悪友たちと散々遊びつくし、連休最終日になりさすがに学園に戻らなくてはいけなくなり、千冬たちは弾と数馬と別れ学園に戻ってきた。織斑家のライフラインについては、一夏が各所に連絡しておいてくれるので、千冬が心配する事ではなかった。
「戻ったらまた勉強か……」
「楽しい時間って、あっという間だったな……」
「まぁ、そういいたくなる気持ちも分からなくはないけど、あんたらは一夏さんに出された課題がまだ終わってないんだから、少しは必死になりなさいよ」
織斑家ではまったく手につかなかった課題を片付けなければ、一夏に何を言われるか分からないと注意する鈴ではあるが、自分も二人に課題をさせなかった罪で同罪になるのではないかと内心ビクビクしているのだ。もちろん、一夏がそんなことで鈴まで怒ったりしないのだが、一夏を怒らせてはいけないと本能で理解しているため、二人には絶対に課題を終わらせてもらいたいのだ。
「部屋に戻ったら手伝ってあげるから、絶対に終わらせなさいよ!」
「分かってる。ところで、明後日にはクラス代表対抗戦だが、鈴は大丈夫なのか? クラスの期待を背負ってるんだろ?」
「別に負けたって問題ないでしょ。デザートパスなんて、そんなに使う機会ないでしょうし」
「本音に言わせると、ウチのクラスは本気で欲しがっているようなんだが、二組は違うのか」
「少なくともそこまで必死になって応援されてる、って感じはないわよ」
実は鈴が知らないだけで、二組もデザートパスが欲しいと思っているのだが、その事をこの三人が知ってる訳もなく、意外と景品に惹かれていないのかという考えで纏まり、その事に疑問を懐くことは無かった。

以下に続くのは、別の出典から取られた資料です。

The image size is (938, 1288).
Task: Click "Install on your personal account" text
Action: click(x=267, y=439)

「クラス代表対抗戦が終われば、今度は学年トーナメントがあるとか聞いたが、そっちは参加自由なんだろ?」
「そうみたいだな。三年は卒業や就職がかかっているから本気らしいが、一年はお遊びみたいなものだと聞いた」
「そうなの? ところで、それ誰から聞いたの?」
「本音だが」
「あー、あの子ね……」
どことなく信用して良いのかと思った鈴ではあったが、嘘をついても本音に何の得も無いと思い直しその疑問を頭の中から追いやった。

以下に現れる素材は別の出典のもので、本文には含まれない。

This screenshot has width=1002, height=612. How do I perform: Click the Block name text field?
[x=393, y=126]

「それが終われば臨海学校だって言ってたし、それまでには一夏兄に迷惑をかけない程度の知識は手に入れなければな」
「試験の結果が芳しくないといけないんじゃなかったっけ? そうなるとあたしたちは留守番になるのかしら?」
「現地で補習でもするんじゃないか? さすがに私たちだけを寮においていくことはしないだろ」
「そうだろうな。寮長である山田先生も臨海学校に行くわけだし、私たちだけを残していっても意味はないしな」
「そもそも成績が芳しくないことを前提に話しているのが情けなくないか?」
箒の尤もなツッコミに、千冬も鈴も頷いてみせたが、このままの生活を続ければ、学力面での不安が付き纏うという事を理解しているので、あまり力強く頷くことは出来なかった。
「ISの知識もさることながら、私たちは普通の勉強もついていくのがやっとだからな……」
「弾や数馬の成績を笑える立場ではないからな……」
「試験前になったら対策を考えましょ。あたしもそこまで成績良いわけじゃないし……」
三人寄っても大した知恵は出ないなと、自分たちの学力の無さに凹みながら、とりあえず鈴と別れて部屋に入る二人。一夏から出されていた課題に向き合いはしたが、遊び疲れていたのと分からないのとで強烈な眠気に襲われた。
「箒、私は眠い……」
「私もだ。だが、ここで寝ると明日一夏さんに怒られる……」
「さすがに真っ白じゃマズいよな……」
「ちゃんと課題をするという事を条件に外泊を許可してもらったんだから、怒られるだけで済むとは思えん……」
眠い目を必死にこすりながら課題を進めていると、約束通り鈴が課題を手伝いに来てくれた。
「ISの事なら何とかなるわよ」
そう意気込んで二人の課題を覗き込んだ鈴は、何故この程度が分からないのかという目を二人に向ける。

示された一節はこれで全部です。